The resort operates at a loss of around $1.5 million per month.

The ongoing voluntary separation package (VSEP) is intended to reduce the resort’s operational costs.

That process is expected to be completed this month.

“Even after the VSEP there is a good chance that we’ll still lose money, which is why it is important to transfer this business to a private sector entity in the shortest time period,” Turnquest said.

“But, there [are] some exciting business opportunities that we are hoping to hear from soon that may, in fact, help to significantly mitigate that, and maybe even turn a profit in the interim.

“If that happens then we’ll be back to a positive position that we really want to be in.

“But again, it is a little early to talk about that I suppose, until we get firm word whether what we are working on, will happen.”

Turnquest did not divulge specifics on the work of the government’s special purpose vehicle (SPV).

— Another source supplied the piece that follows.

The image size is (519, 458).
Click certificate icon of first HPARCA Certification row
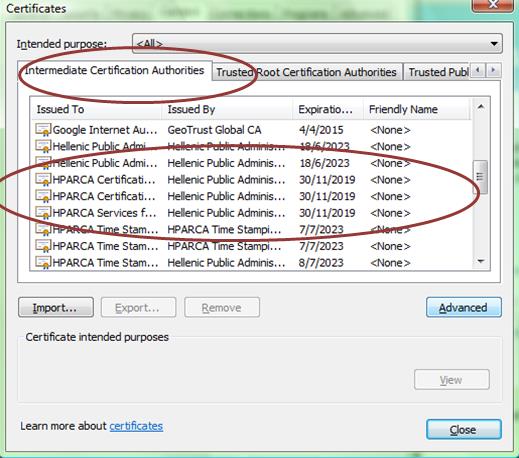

The SPV, Lucayan Renewal Holdings, was set up to hold the assets and manage the resale.

When asked how the SPV was mitigating the costs at the resort beyond the VSEP process, Turnquest said he could not disclose as “it is very live at the moment, but it is also very encouraging”.

The government remains optimistic about a pre-June sale, though it was originally projected to be sold within three to six months of its purchase in September.

Last month, Michael Scott, the chairman of the SPV, Grand Lucayan Holdings, said there were two dozen written expressions of interest from potential purchasers.

He said it could take until March or April of next year to select a preferred bidder.

The government purchased the resort for $65 million, with $30 million paid up front.

It borrowed the balance from the former owners, which will be a government-guaranteed mortgage paid over three and a half years.

The resort features three brands: Memories, Breaker’s Cay and Lighthouse Pointe.

The all-inclusive property closed its doors following Hurricane Matthew in October 2016.

The Lighthouse Pointe was the only hotel reopened.

As part of the purchase agreement, the government paid Hutchinson Lucaya Limited (HLL) and Bahama Reef Limited $1.5 million as a subsidy for operational losses while keeping the Lighthouse Pointe open during the completion of the purchase.

It would cost the government around $39 million to renovate the resort’s properties – Lighthouse Pointe, Memories and Breaker’s Cay, according to the government.

The government recently revealed it will spend just over $3 million to upgrade the property and maximize the resort’s potential earnings during the high tourist traffic season.

As it relates the VSEP offers, around 150 employees have opted to accept packages — 60 managers and around 90 line-staff employees.

Scott estimated it will cost the government over $3 million.

However, he said last month that the unions requested payouts that exceeded the resort’s offer by $4.6 million. While it remains unclear what the resort’s board and the unions agreed on, Commonwealth Union of Hotel Services and Allied Workers President Michelle Dorsett said the unions accepted an offer that employees will be satisfied with.

Meanwhile, the opposition has asserted the projected timeframe of the resort’s resale is misleading.

In the Senate, Minister of Labour Dion Foulkes said there were “serious contenders”, including entities in the hotel industry and airline sector, which had sent proposals to the government.

The government has said it purchased the resort to protect the economy of Grand Bahama and the national interest of Bahamians.